→ **Task details**:
Of all the entries below, only the lines from the one with "Open Settings from the footer bar" up to and including the one with "Select parcel labeled" are to be duplicated exactly.

→ **Provided data**:
%%
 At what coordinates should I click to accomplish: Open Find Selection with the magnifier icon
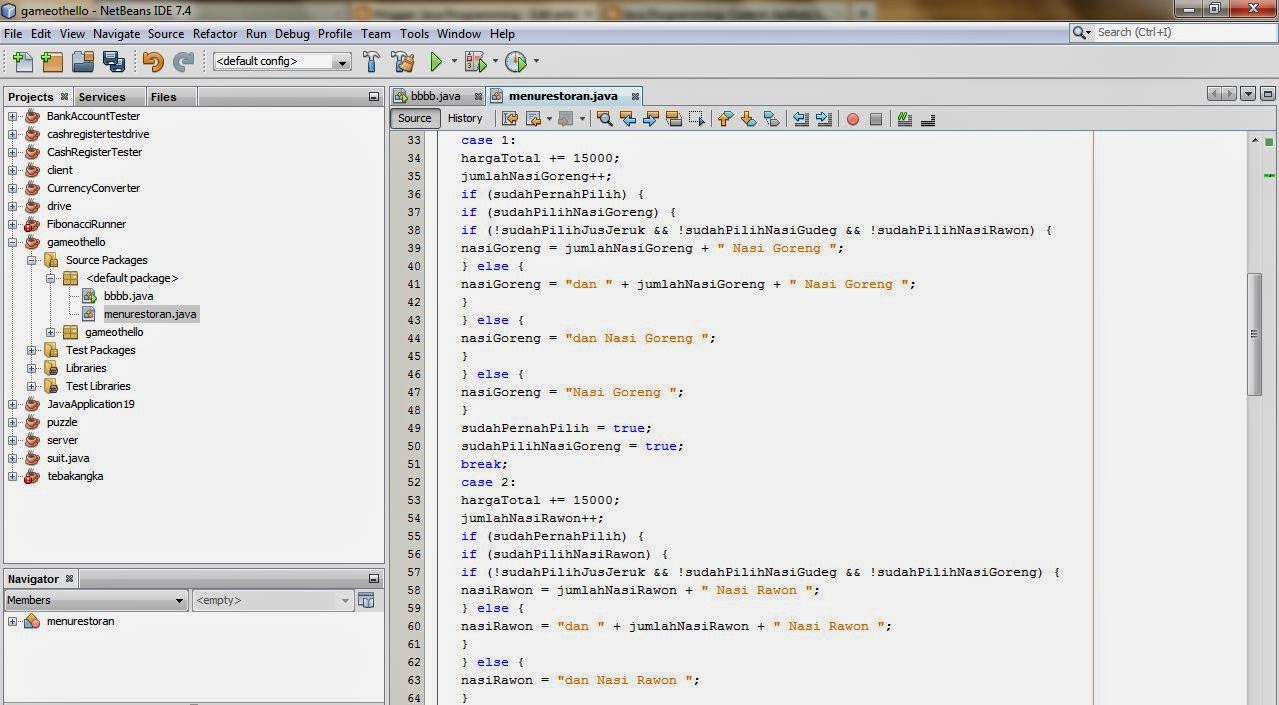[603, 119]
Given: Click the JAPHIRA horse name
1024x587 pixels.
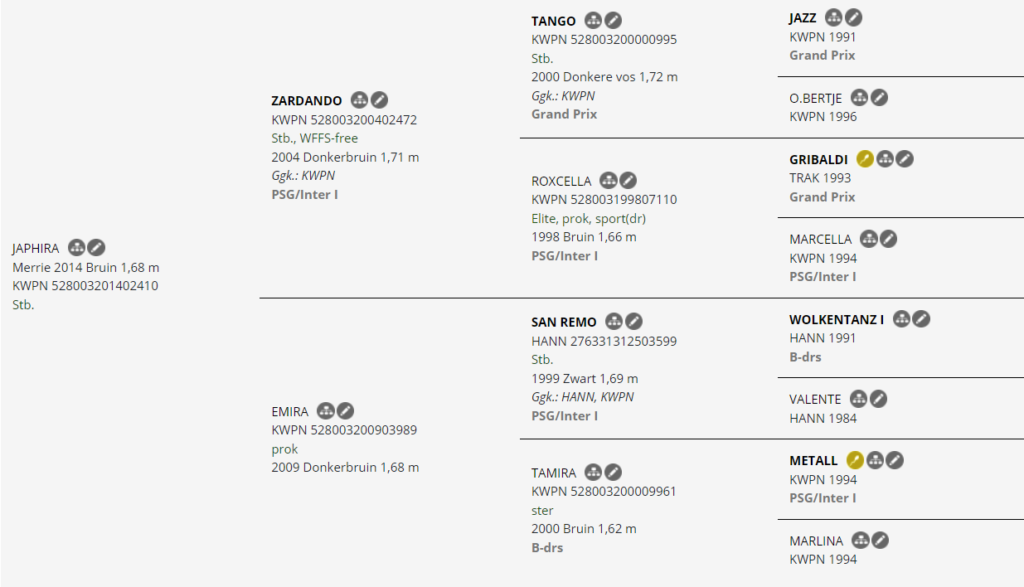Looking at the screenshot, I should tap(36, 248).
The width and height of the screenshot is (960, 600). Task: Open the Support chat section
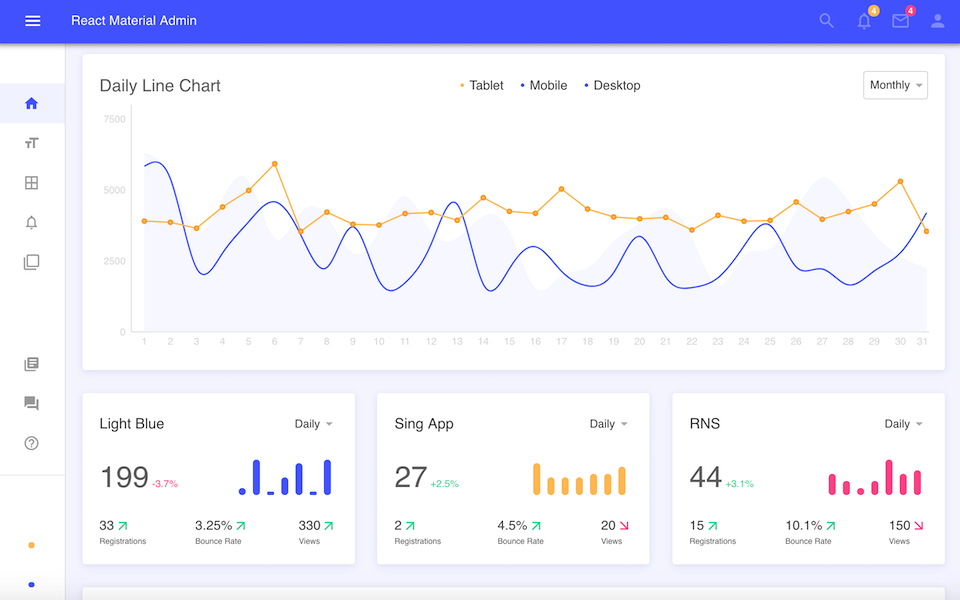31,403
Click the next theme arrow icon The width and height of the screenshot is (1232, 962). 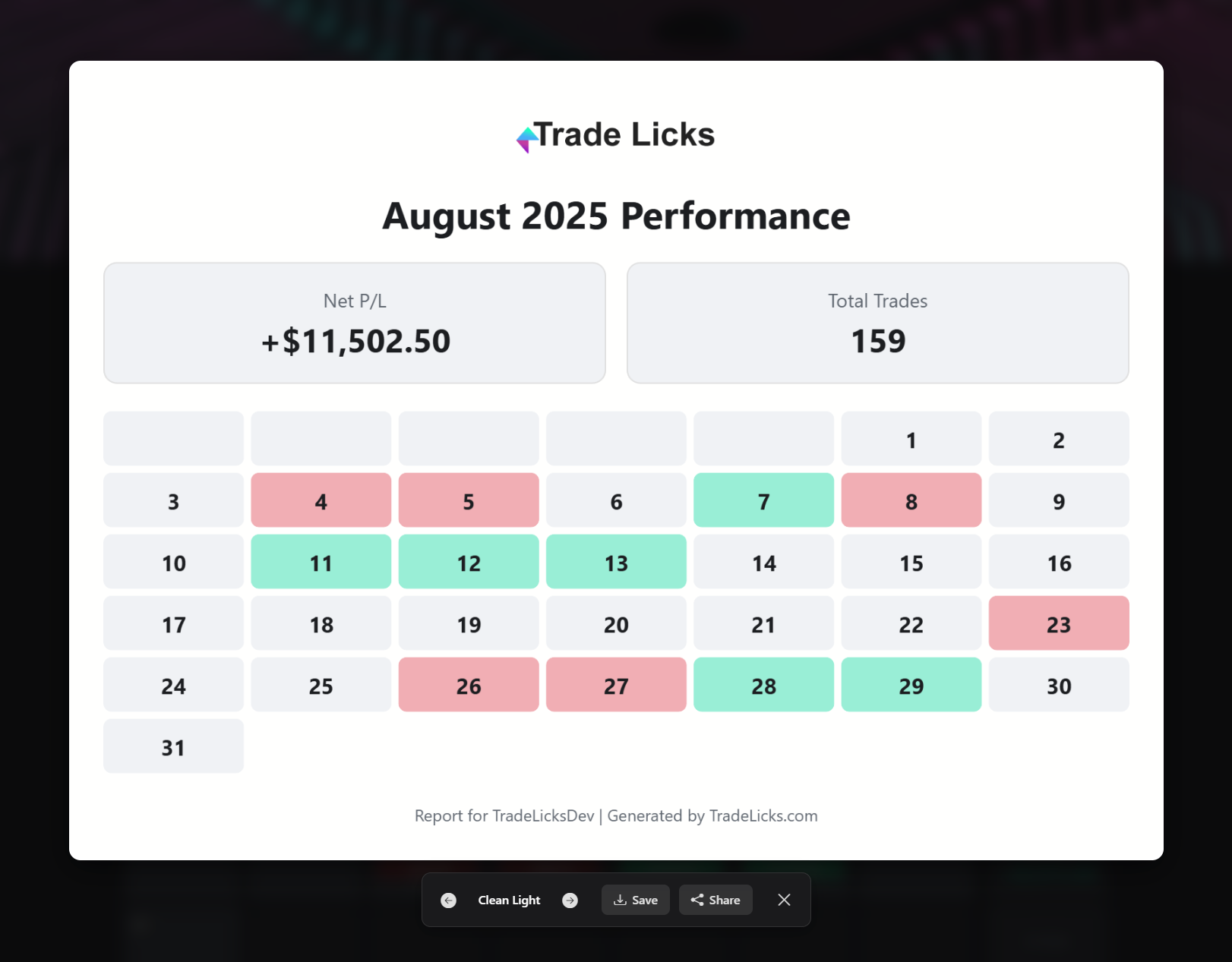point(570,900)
%%
%%
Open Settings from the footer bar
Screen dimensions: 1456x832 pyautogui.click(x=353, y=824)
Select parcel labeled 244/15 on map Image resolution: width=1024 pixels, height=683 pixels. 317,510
%%
→ **Response area**:
Open Settings from the footer bar
Screen dimensions: 1456x832 pyautogui.click(x=353, y=824)
Select parcel labeled 244/15 on map Image resolution: width=1024 pixels, height=683 pixels. 317,510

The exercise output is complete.